WebAssemblyBrowserOptions

  • Seal it.
  • EnvironmentVariables: expose as a non-null, initialized IDictionary<string, string> (get-only) rather than a settable concrete Dictionary<,> — avoids handing out a concrete type and avoids a null collection on the common path.

ConfigureBrowser (component)

  • Seal it.
  • Add [Parameter] (and [EditorRequired] on the required options) — component parameters need their attributes visible in the API shape and bound by the runtime.
  • Rename ConfigurationOptions for consistency with the renamed model.
  • Model HttpContext as a [CascadingParameter] (infrastructure that's absent once execution moves to the browser), not a normal settable parameter.

BrowserConfigurationHttpContextExtensions (the HttpContext accessor)
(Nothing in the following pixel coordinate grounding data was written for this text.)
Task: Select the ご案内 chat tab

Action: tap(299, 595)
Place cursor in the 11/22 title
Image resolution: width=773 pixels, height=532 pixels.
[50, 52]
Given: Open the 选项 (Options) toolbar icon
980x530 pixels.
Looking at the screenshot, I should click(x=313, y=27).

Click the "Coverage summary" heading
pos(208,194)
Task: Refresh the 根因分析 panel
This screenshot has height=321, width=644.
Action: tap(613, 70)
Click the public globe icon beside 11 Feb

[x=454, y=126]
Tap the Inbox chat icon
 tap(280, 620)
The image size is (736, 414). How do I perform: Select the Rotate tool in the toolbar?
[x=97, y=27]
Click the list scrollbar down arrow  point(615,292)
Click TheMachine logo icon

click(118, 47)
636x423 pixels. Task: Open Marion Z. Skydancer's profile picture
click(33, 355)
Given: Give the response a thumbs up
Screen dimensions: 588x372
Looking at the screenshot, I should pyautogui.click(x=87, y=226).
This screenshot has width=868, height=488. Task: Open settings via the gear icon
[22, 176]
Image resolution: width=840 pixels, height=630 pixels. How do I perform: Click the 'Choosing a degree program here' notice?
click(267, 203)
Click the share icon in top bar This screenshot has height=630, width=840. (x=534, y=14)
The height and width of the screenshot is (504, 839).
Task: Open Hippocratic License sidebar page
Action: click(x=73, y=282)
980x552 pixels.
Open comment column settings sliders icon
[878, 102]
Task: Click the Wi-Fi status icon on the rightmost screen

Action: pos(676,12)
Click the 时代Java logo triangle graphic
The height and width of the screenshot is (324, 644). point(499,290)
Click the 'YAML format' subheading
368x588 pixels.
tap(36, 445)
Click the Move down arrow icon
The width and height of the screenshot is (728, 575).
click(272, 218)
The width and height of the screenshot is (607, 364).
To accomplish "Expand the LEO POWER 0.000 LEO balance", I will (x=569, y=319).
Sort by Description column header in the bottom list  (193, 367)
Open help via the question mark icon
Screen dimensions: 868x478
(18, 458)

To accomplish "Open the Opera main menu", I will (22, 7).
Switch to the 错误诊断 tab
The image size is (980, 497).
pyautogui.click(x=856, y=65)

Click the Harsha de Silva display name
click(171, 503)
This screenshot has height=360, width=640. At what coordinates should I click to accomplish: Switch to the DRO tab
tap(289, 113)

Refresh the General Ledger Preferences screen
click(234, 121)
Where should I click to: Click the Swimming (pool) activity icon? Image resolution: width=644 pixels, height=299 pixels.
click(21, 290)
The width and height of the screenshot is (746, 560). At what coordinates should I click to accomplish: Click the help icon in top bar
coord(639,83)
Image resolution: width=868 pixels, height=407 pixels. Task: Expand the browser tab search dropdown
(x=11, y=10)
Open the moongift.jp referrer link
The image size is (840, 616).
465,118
  • Move it out of Microsoft.AspNetCore.Http into the Blazor feature namespace, and rename to match the options type (GetBrowserOptions).
  • Why (grounded in the shipped API): feature-specific HttpContext extensions live in the feature's namespace, not the broad Microsoft.AspNetCore.Http one — of the 27 this HttpContext extension methods in the shipped public API, only 3 sit in Microsoft.AspNetCore.Http (core concepts like GetEndpoint/server variables); 20 are in Microsoft.AspNetCore.Authentication, 2 in Microsoft.AspNetCore.Routing, and the closest Blazor precedent — AcceptsInteractiveRouting — is in Microsoft.AspNetCore.Components.Routing. Placing this helper in the broad HTTP namespace would surface it on every HttpContext via IntelliSense.

What's already right

  • WithBrowserConfiguration(this RazorComponentsEndpointConventionBuilder, Action<…>) is the correct entry point: it's an endpoint-builder extension, so Microsoft.AspNetCore.Builder is the right namespace and returning the same builder follows the With* convention. (Only a consistency rename to track the options type — e.g. WithBrowserOptions/configureOptions — would be needed.)

Note on the serialized format

The <!--Blazor-Configuration:{}--> payload is effectively a wire format; consider treating its schema as versioned/internal so future changes aren't breaking, as called out in the proposal's Risks.


Filed as consolidated API-review feedback for #66393.